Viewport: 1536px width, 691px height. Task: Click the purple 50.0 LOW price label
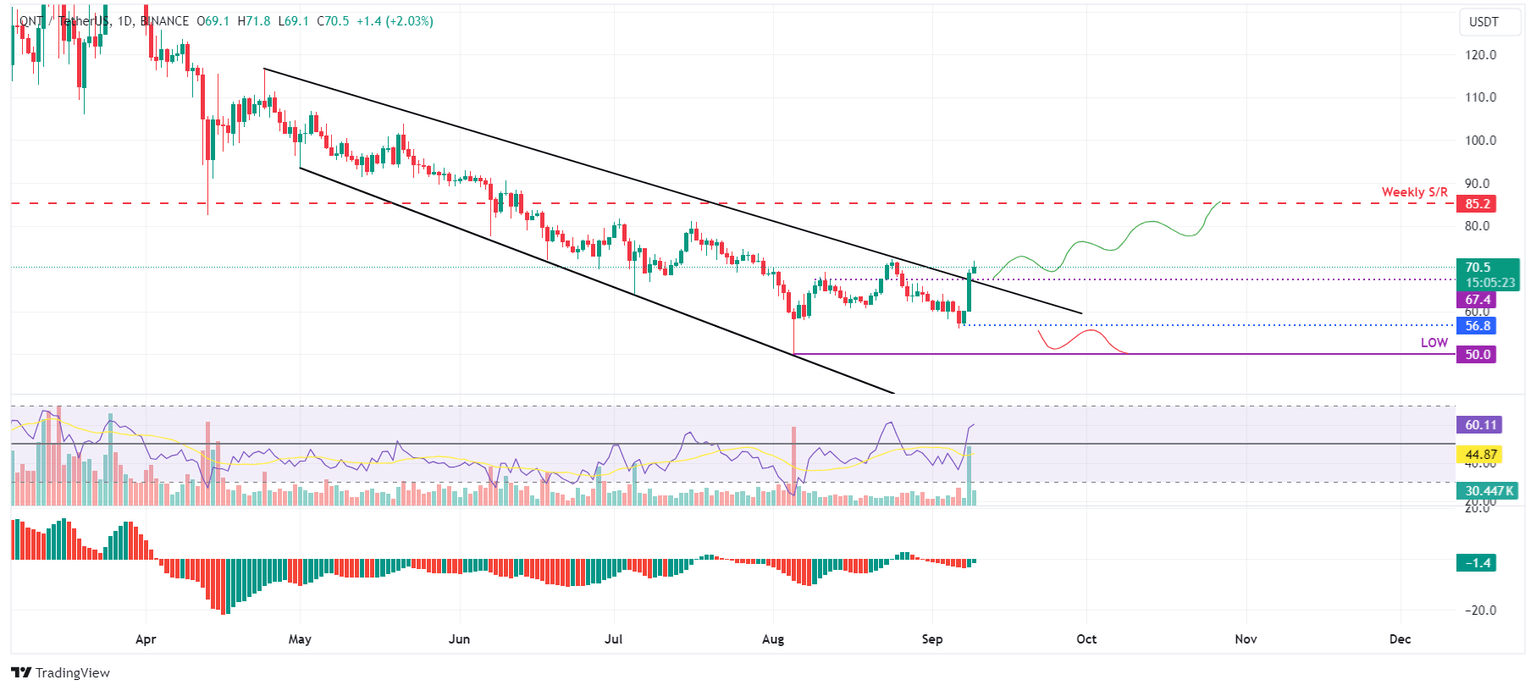tap(1477, 354)
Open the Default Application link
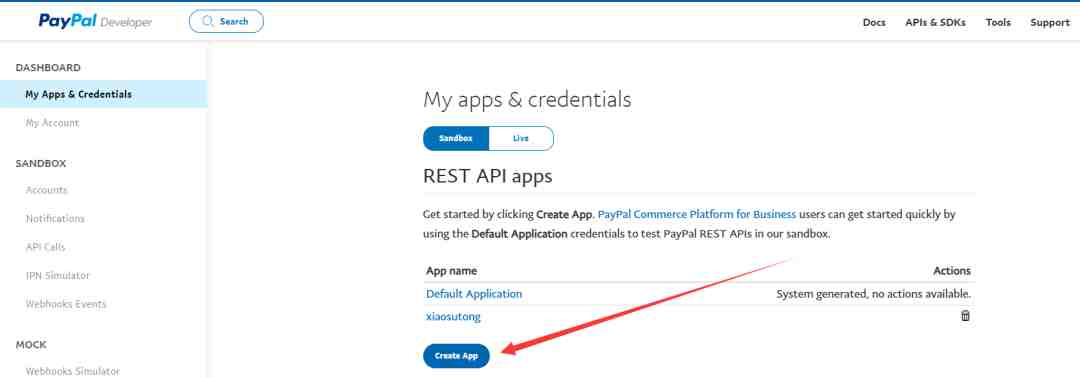 pyautogui.click(x=474, y=294)
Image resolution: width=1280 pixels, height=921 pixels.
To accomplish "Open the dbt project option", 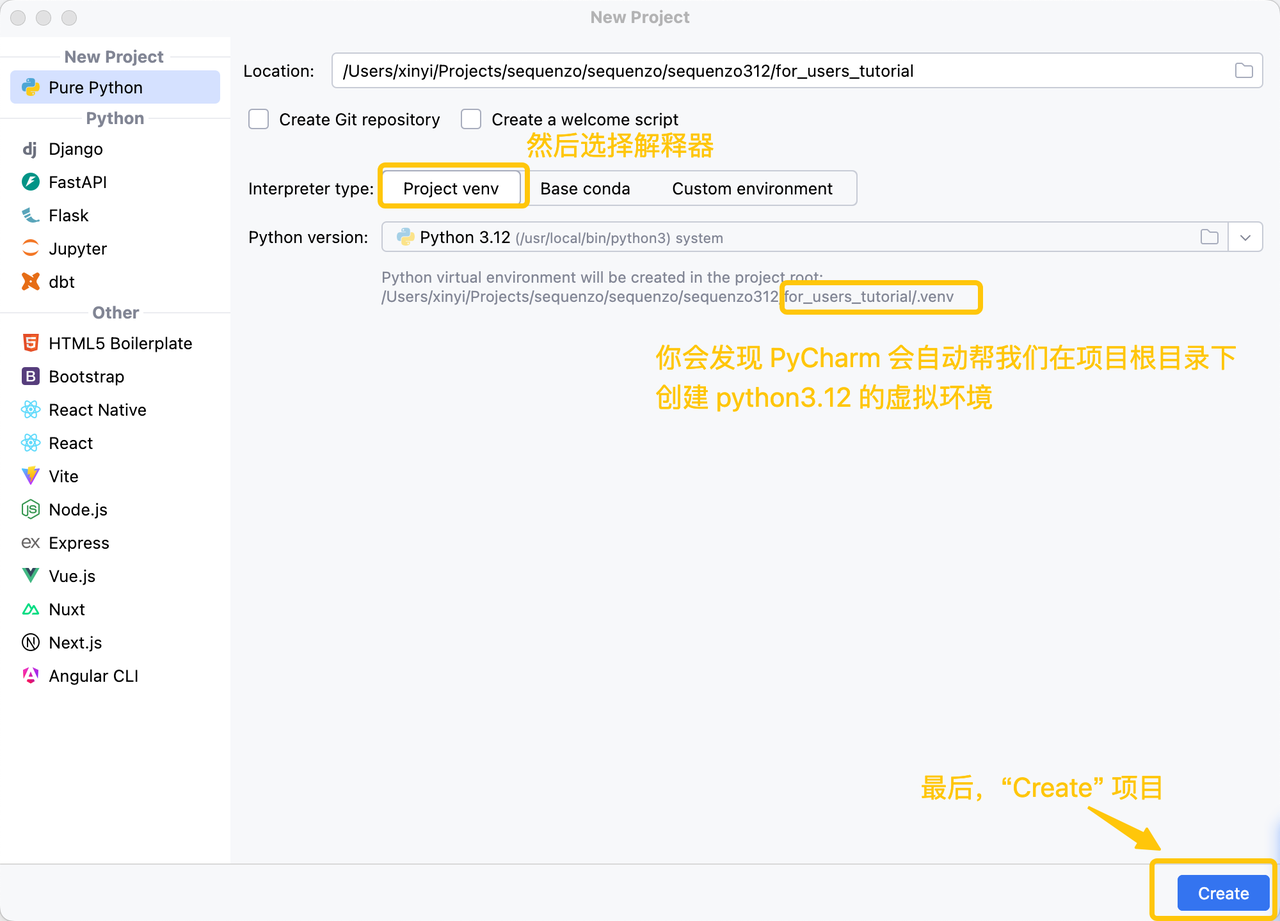I will coord(63,281).
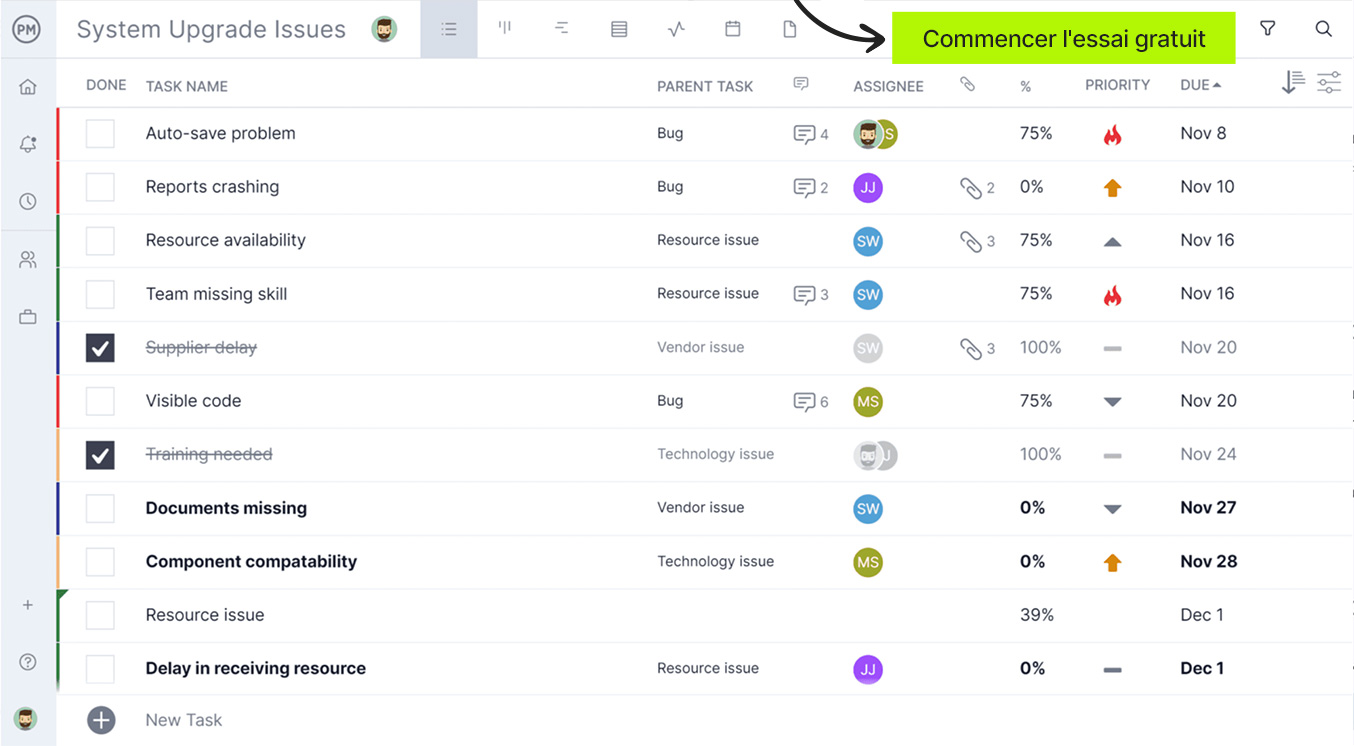Click the filter funnel icon
The height and width of the screenshot is (746, 1354).
tap(1267, 29)
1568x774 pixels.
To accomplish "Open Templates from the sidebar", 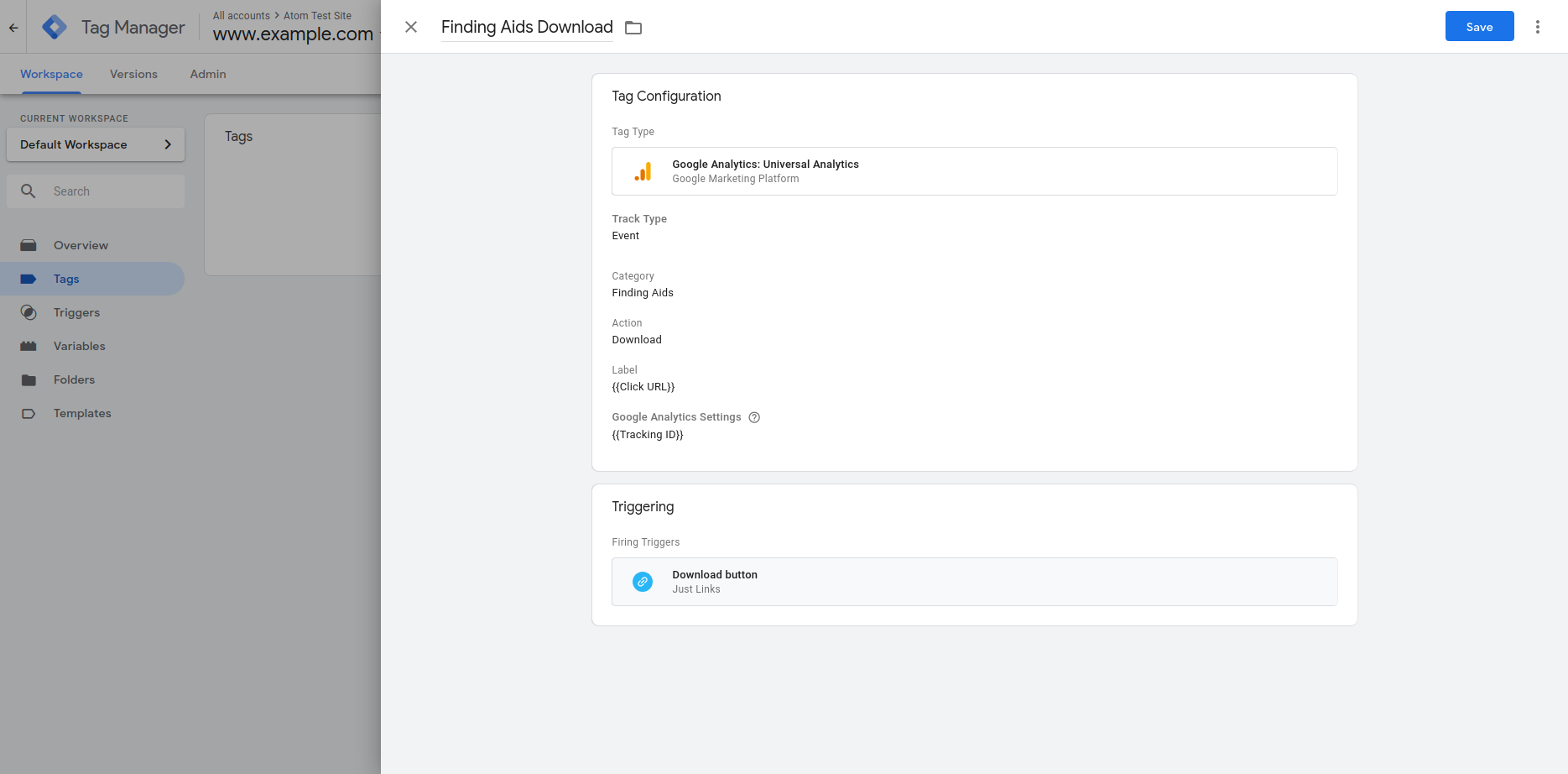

--- --- ---

■ **Problem details**: Return only the count of lines in the listing above that hold the string "pixels".

■ **Response to this exercise**: 2